- **PASSAGE**:
·····

# Hey all!



## Jimmy Social (Feb 6, 2016)

Hey guys, I'm just starting beekeeping and I'm really excited to get to grow and learn with my bees. I'm taking an organic approach and will be using top bar hives. I just have one quick question. We live with a river running along our property. Would it be possible for the bees to collect that water without drowning? Or should I just provide a stagnate source of water that they can safely collect from?


----------



## Phoebee (Jan 29, 2014)

I expect they'll be able to find quiet water on the shores of a river that they can work safely. But do try to locate your hives away from wet ground. Sunny and dry will help keep them healthy. They can use a source of water 100 yards away, or more.


----------



## Rader Sidetrack (Nov 30, 2011)

Welcome to Beesource, Jimmy!

I agree with _Phoebee _that the bees can likely find some quiet spot on the river to gather water, but I suspect that, given your location, the river water may be quite cold in the spring. I have noticed that my bees prefer sun-warmed still water in the spring, when the water in nearby creek is still cold. Rain water in an overturned garbage can lid, sitting in the sun, provided a preferred water source on cold days.

Cold water or syrup can cool the bees' bodies to the point where their wing muscles are too cold, and they can't fly well.


----------



## burns375 (Jul 15, 2013)

They'll be able to find water no problem. In the cold weather months they go after sun-warmed water on porous materials like wood, stone, concrete. 

Heres a pick of bees in February on my garden cold frame. The "warm" condensation drips down the windows and saturates the wood.


----------



## AmericasBeekeeper (Jan 24, 2010)

Welcome Jimmy!


----------



## GaryG74 (Apr 9, 2014)

Welcome to BeeSource!


----------



## Tenbears (May 15, 2012)

Welcome!


----------

·····

- **DATA EXCERPT**:
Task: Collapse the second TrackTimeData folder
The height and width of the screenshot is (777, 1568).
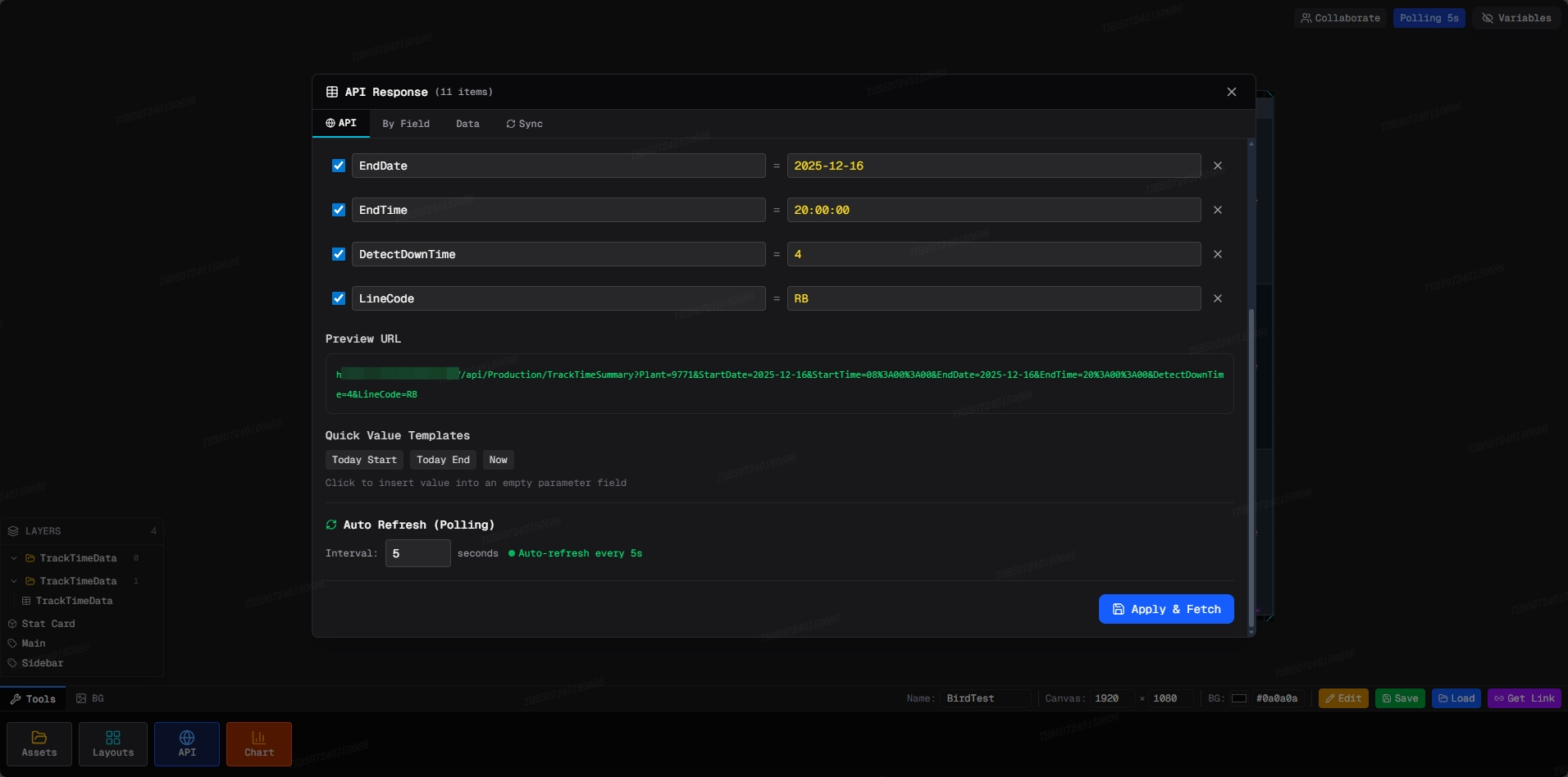Action: pyautogui.click(x=14, y=581)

·····

Answer these questions about the beekeeping thread:
1. What kind of hives does the new beekeeper plan to use?
2. On cold days, what did Rader Sidetrack's bees prefer as a water source?
3. In what month were burns375's bees seen on the garden cold frame?

- **ANSWER TO THE EXERCISE**:
1. Top bar hives.
2. Rain water in an overturned garbage can lid, sitting in the sun.
3. February.